2 Fung, K. 2013. Numbersense: How to Use Big Data to Your Advantage. New York: McGraw-Hill, p. 8. Italics in original.
3 Wainer, H. 2014. Medical Illuminations: Using Evidence, Visualization & Statistical Thinking to Improve Healthcare. New York: Oxford University Press, pp. 16-20. Note: The statistical explanation Wainer gives is de Moivre’s equation which defines standard error in statistics. The equation explains why data variation in sparsely populated locales is always greater than in densely populated locales.
4 Wainer, H. 2014, p. 19.
5 Fung, K. 2010 Numbers Rule Your World: The Hidden Influence of Probability and Statistics on Everything You Do. New York: McGraw-Hill, pp 7-8.
6 The Edge project has a standard requiring that libraries have “a sufficient number of device hours available on a per capita basis.” And that libraries meet or exceed “the minimum bandwidth capacity necessary to support public user demand.” But the project offers no concrete help in collecting data needed to measure compliance with these standards.
7 Bertot et al. 2012. 2011-2012 Public Library Funding and Technology Access Survey, College Park, MD: Information Policy and Access Center, Appendix A.

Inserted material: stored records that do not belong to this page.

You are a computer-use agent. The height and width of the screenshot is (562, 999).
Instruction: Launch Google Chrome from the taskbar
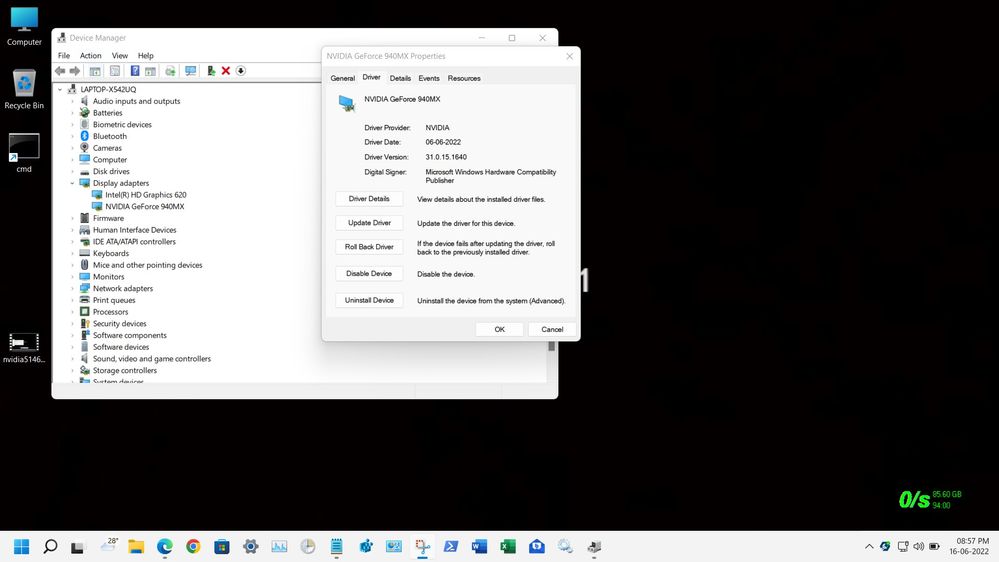click(193, 546)
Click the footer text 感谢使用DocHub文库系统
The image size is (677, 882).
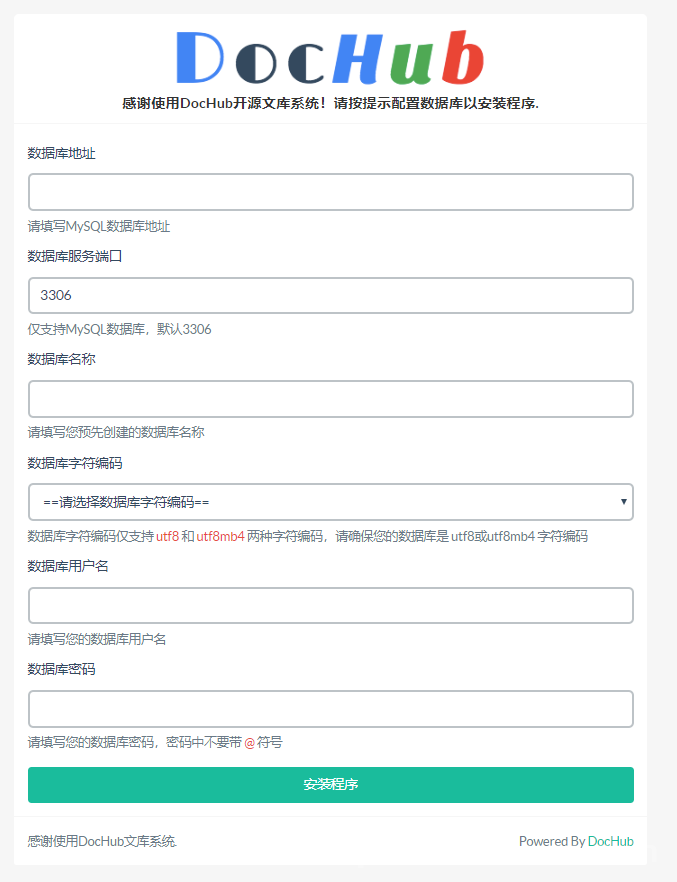[102, 841]
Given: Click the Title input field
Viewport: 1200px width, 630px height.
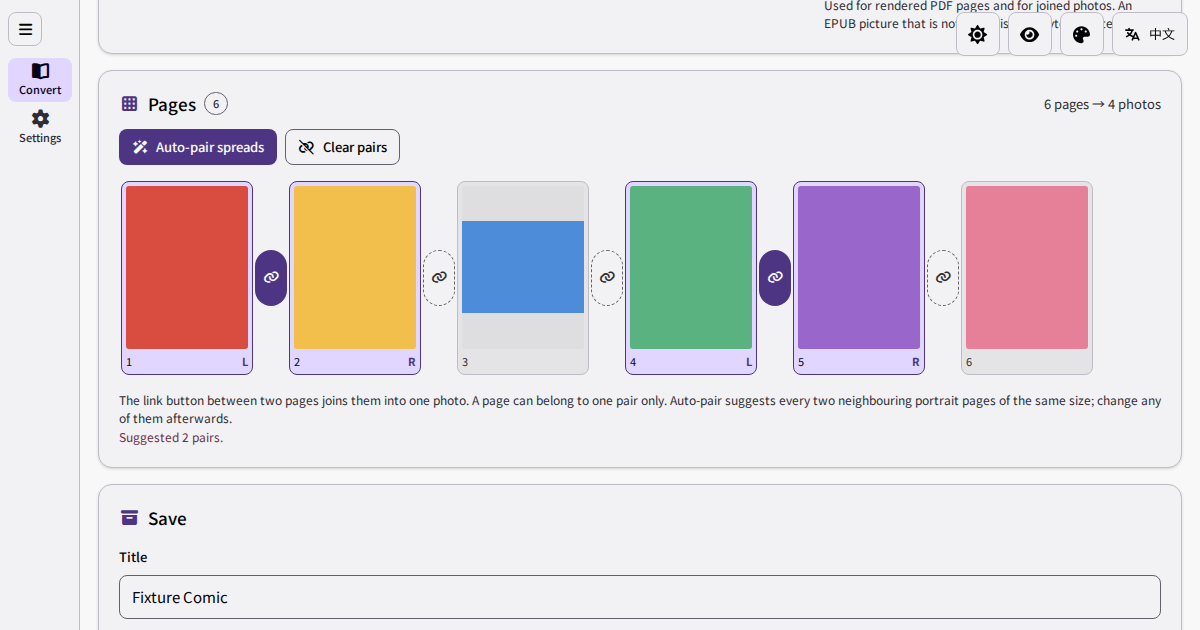Looking at the screenshot, I should [640, 597].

8 Bertot et al. 2014. 2013 Digital Inclusion Survey, College Park, MD: Information Policy and Access Center, Appendix C.
9 Regardless of how accurate the data are, the plotted trends would eventually have intersected anyway. But not in 2013. The rate of acceleration of the sufficiency (green) line is exaggerated due to the drop in 2011.
10 Bertot et al. 2012, Fig. M-1, p. 14; Bertot et al. 2014. Fig. 1, p. 15.
11 Marketing Research Association. 2007. The Code of Marketing Research Standards, Washington, DC: Marketing Research Association, Inc., para. 4A.